§ YOUR TASK:
Write out again, please, the records below from the first line to the line holding "CONCURSOS Z (482, 162)", inclusive, and nothing else.

§ RECORDS FOR THE EXERCISE:
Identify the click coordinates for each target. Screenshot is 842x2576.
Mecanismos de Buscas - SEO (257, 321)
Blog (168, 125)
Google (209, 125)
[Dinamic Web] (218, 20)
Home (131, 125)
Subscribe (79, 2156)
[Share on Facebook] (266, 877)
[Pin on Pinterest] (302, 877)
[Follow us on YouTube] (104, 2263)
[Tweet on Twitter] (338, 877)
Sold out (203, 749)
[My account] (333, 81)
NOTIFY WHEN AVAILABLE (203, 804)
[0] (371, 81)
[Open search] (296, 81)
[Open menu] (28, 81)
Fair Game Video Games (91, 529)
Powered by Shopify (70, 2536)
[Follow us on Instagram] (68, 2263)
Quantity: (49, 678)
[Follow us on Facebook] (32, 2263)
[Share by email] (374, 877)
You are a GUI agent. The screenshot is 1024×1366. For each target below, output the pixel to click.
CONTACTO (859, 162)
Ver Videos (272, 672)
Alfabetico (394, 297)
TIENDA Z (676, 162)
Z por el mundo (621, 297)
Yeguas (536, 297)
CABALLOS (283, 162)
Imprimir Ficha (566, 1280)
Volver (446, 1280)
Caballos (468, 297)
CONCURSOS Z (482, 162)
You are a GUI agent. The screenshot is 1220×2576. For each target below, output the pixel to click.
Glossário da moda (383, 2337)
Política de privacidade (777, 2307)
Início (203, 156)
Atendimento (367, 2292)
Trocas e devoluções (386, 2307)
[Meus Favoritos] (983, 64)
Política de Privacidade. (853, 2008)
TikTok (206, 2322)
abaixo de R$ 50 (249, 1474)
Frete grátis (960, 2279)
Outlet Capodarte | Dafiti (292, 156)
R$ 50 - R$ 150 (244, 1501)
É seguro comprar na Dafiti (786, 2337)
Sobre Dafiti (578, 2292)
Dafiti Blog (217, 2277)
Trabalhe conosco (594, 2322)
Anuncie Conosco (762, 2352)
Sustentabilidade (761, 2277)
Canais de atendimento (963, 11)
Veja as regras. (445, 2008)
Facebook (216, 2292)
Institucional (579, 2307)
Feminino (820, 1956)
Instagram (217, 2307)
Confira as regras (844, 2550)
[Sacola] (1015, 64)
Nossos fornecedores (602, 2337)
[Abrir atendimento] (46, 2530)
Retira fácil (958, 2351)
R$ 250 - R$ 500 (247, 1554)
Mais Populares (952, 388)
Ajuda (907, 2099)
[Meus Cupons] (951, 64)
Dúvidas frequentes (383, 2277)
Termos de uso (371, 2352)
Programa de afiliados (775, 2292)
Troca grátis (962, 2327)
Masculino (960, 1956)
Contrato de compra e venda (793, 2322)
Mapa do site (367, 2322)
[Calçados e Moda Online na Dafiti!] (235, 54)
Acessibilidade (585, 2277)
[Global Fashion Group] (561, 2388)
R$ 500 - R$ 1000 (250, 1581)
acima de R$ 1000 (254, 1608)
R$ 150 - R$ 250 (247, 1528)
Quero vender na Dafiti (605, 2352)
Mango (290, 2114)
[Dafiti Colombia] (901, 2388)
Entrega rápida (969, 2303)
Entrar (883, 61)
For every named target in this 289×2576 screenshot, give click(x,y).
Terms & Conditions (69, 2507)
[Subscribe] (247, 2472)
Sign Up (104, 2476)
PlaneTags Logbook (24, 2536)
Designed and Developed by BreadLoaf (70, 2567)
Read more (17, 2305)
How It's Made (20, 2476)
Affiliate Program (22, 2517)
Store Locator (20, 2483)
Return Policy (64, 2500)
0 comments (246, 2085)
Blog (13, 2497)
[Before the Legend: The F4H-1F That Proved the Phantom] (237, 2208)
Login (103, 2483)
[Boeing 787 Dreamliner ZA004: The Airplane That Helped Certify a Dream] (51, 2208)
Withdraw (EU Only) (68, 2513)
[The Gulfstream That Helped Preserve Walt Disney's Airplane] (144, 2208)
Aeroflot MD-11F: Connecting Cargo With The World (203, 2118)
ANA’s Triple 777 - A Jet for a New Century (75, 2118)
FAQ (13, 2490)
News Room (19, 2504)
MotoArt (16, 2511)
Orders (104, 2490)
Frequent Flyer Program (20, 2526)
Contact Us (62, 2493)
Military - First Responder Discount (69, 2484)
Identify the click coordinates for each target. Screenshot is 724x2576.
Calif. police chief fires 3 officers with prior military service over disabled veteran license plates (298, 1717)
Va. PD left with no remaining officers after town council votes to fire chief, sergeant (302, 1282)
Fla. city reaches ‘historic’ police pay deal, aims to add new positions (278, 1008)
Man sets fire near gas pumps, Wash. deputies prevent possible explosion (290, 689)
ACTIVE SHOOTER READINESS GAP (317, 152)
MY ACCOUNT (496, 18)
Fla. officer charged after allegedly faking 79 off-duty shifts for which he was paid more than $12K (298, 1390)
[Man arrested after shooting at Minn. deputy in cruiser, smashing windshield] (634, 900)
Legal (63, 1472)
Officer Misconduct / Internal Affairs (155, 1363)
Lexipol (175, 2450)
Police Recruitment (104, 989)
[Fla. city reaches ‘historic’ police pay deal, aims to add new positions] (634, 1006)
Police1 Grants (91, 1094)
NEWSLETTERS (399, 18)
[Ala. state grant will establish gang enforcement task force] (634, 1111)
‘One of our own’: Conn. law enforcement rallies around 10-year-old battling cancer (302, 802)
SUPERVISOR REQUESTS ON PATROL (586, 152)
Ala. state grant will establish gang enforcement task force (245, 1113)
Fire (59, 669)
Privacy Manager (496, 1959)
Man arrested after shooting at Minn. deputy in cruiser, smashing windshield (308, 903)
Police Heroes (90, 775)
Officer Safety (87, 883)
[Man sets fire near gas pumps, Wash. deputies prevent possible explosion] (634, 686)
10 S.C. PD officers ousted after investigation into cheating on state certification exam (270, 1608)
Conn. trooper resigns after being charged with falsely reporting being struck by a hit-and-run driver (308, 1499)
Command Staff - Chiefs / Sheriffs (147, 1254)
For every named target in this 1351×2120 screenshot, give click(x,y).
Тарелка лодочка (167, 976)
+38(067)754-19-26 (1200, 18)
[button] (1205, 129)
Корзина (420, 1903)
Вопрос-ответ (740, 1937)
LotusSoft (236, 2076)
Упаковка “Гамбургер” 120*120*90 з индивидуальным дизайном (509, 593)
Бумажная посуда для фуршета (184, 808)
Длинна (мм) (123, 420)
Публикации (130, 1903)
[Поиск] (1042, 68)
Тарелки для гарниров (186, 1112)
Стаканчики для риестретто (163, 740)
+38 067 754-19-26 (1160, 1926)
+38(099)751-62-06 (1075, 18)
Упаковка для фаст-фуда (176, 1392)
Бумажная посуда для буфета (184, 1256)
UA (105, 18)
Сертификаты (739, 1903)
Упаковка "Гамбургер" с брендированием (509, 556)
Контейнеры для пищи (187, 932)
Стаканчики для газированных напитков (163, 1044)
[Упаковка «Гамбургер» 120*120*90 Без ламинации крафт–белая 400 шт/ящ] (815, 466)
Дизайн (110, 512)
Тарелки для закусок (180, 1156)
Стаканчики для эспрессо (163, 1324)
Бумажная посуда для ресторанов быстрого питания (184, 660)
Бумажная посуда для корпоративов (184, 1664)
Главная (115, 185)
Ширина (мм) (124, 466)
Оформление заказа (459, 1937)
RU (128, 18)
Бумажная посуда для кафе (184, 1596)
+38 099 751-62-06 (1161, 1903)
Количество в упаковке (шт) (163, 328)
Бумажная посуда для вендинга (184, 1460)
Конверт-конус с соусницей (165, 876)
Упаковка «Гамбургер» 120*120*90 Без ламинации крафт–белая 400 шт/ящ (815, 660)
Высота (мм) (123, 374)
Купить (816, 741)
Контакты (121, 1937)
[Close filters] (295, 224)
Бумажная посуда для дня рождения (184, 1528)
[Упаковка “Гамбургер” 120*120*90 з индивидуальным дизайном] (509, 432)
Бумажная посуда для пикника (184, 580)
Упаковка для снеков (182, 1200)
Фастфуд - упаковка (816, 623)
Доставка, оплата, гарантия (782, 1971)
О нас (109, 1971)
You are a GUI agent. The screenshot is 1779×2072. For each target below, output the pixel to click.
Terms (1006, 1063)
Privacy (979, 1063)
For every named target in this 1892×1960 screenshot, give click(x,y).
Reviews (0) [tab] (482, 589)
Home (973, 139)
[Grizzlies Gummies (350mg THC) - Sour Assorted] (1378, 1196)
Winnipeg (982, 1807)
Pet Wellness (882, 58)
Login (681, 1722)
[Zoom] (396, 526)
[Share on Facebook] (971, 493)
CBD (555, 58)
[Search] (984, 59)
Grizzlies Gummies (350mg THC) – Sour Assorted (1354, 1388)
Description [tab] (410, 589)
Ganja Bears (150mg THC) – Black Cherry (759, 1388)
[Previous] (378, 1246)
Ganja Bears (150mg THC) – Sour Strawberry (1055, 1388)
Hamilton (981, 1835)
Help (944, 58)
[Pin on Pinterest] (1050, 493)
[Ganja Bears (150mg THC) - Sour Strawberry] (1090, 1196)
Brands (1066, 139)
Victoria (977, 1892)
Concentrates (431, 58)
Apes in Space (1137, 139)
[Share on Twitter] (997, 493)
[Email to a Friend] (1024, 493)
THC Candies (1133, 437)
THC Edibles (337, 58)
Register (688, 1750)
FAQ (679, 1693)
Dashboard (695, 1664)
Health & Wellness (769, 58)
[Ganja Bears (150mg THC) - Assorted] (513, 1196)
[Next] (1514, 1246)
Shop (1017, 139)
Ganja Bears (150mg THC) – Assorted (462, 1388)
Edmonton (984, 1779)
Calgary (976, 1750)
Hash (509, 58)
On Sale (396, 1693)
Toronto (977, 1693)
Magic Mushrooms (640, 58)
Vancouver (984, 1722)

§ EXPECTED ANSWER:
Identify the click coordinates for each target. Screenshot is 842x2576.
Mecanismos de Buscas - SEO (257, 321)
Blog (168, 125)
Google (209, 125)
[Dinamic Web] (218, 20)
Home (131, 125)
Subscribe (79, 2156)
[Share on Facebook] (266, 877)
[Pin on Pinterest] (302, 877)
[Follow us on YouTube] (104, 2263)
[Tweet on Twitter] (338, 877)
Sold out (203, 749)
[My account] (333, 81)
NOTIFY WHEN AVAILABLE (203, 804)
[0] (371, 81)
[Open search] (296, 81)
[Open menu] (28, 81)
Fair Game Video Games (91, 529)
Powered by Shopify (70, 2536)
[Follow us on Instagram] (68, 2263)
Quantity: (49, 678)
[Follow us on Facebook] (32, 2263)
[Share by email] (374, 877)
You are a GUI agent. The screenshot is 1024×1366. For each target below, output the pixel to click.
CONTACTO (859, 162)
Ver Videos (272, 672)
Alfabetico (394, 297)
TIENDA Z (676, 162)
Z por el mundo (621, 297)
Yeguas (536, 297)
CABALLOS (283, 162)
Imprimir Ficha (566, 1280)
Volver (446, 1280)
Caballos (468, 297)
CONCURSOS Z (482, 162)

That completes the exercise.